ЗАДАНИЕ 1 - Переведите на английский язык предложение из отрывка о крестьянских источниках личного происхождения: «Критерий, по которому источники можно отнести к той или иной группе – год рождения автора и его поколенческая принадлежность».
ЗАДАНИЕ 2 - Продолжите текст о крестьянских источниках личного происхождения, начав сразу после его последнего предложения.

ОТРЫВОК -
:::::

База основных источников в данной работе состоит из источников личного происхождения из крестьянской среды. Наличествующие источники данной категории автор решил разделить на две группы: источники крепостного происхождения и источники пост-крепостного происхождения. Критерий, по которому источники можно отнести к той или иной группе – год рождения автора и его поколенческая принадлежность. 

Соответственно, к первой группе источников относятся материалы, авторы которых родились до отмены крепостного права. Ниже представлен список из представленных в работе документов:

 

1) Пурлевский Савва Дмитриевич (1800-1868)Воспоминания крепостного. 1800-1868[5].

Родился в 1800 году в семье оброчного крестьянина в Ярославской губернии. В виду сложившихся обстоятельств был вынужден бежать в Бессарабию. Оттуда вернулся в центральные губернии после обнародования Манифеста 19 февраля 1861 года. Стал купцом 2-й гильдии. Автобиография была опубликована в журнале «Русский Вестник» в 1877 году публицистом Щербанем Николаем Васильевичем. Рукопись он получил от друга покойного автора – некоего И.Д. Гвоздева, которому были переданы права на рукопись. Оригинал утерян.

 

2) Шипов Николай Николаевич (1800-1882)История моей жизни и моих странствий. 1802-1862[6].

Родился в 1802 году в слободе Выездной Арзамасского уезда Нижегородской губернии в семье крепостных крестьян. Дважды был в бегах. Два года провел в горском плену на Кавказе. Получил вольную по освобождении из плена 16 октября 1846 года. Занимался предпринимательством и торговлей. Дважды путешествовал в Иерусалим. В 1863 году представил рукопись «Истории» в Императорское русское географическое общество. Труд был оценен достаточно высоко – автор был удостоен серебряной медали и высоких похвал.

:::::

СОБРАННЫЕ МАТЕРИАЛЫ -
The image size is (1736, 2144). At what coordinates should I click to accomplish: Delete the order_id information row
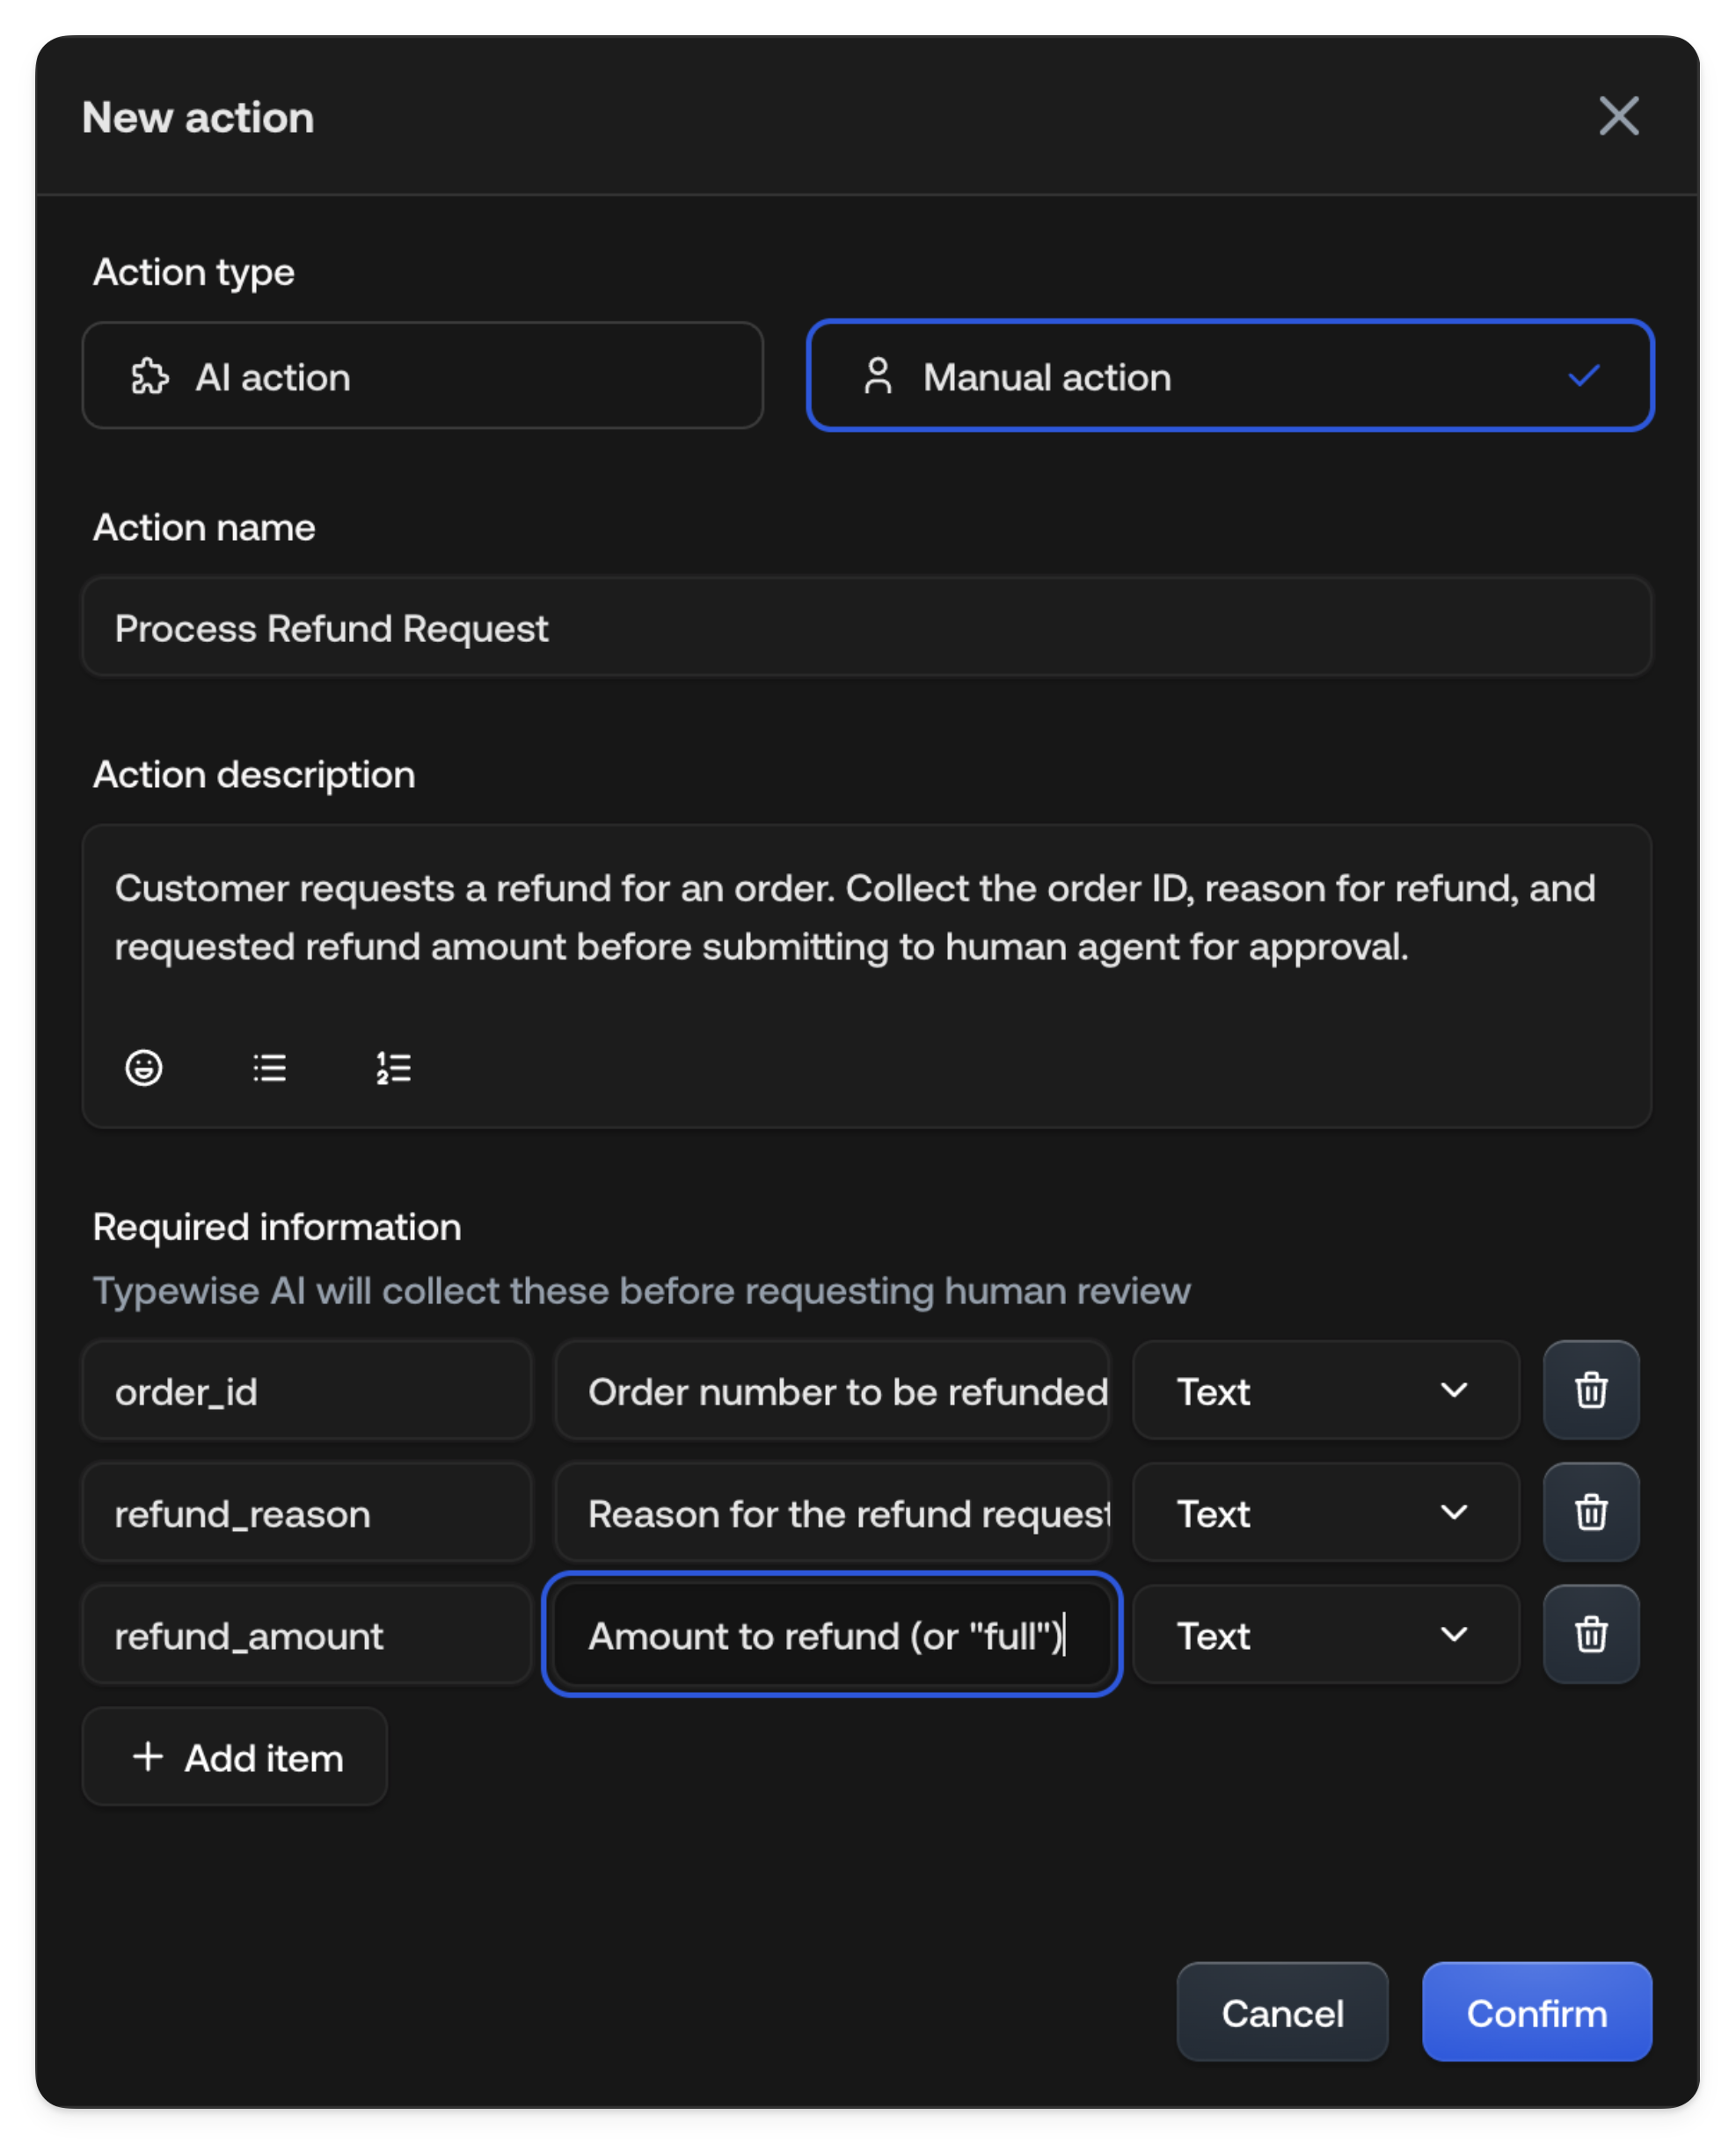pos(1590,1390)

:::::

РЕЗУЛЬТАТ 1 - The criterion by which sources can be assigned to one group or the other is the author's year of birth and generational affiliation.

РЕЗУЛЬТАТ 2 -
Автобиография была передана автором редакции «Русской старины» в 1877 году, опубликована же она была в 1881. К сожалению, редакция, хоть и с согласия на то автора, существенно сократила текст мемуаров, мотивируя это тем, что «в громадной рукописи… содержится довольно много подробностей, не имеющих значения ни в историческом, ни в народно-бытовом отношении или по их общеизвестности, или по сомнительной достоверности, или же потому, что касаются фактов частной обыденной жизни автора; при этом изложение событий страдает растянутостью, излишними подробностями…»[7]. Возможно, сведения, которые по мнению редакции оказались «излишними», могли бы оказаться важными в современном контексте изучения истории крестьянской повседневности, однако нам этого уже не узнать. Воспоминания были переизданы в 1933 году.

 

3) Николаев Матвей Егорович (1820 - после 1913 (?))Мои воспоминания. 1820-1880-е гг[8].

Родился в 1820 году в селе Фоминки Гороховецкого уезда Владимирской губернии в семье крепостных крестьян. М.Е. Николаев (фамилия была придумана им наобум за неимением собственной) прошел тяжелый путь от погонщика лошадей и бурлака до крупного судовладельца с налаженной сетью поставок по реке Клязьма. Работал вместе с братьями Морозовыми.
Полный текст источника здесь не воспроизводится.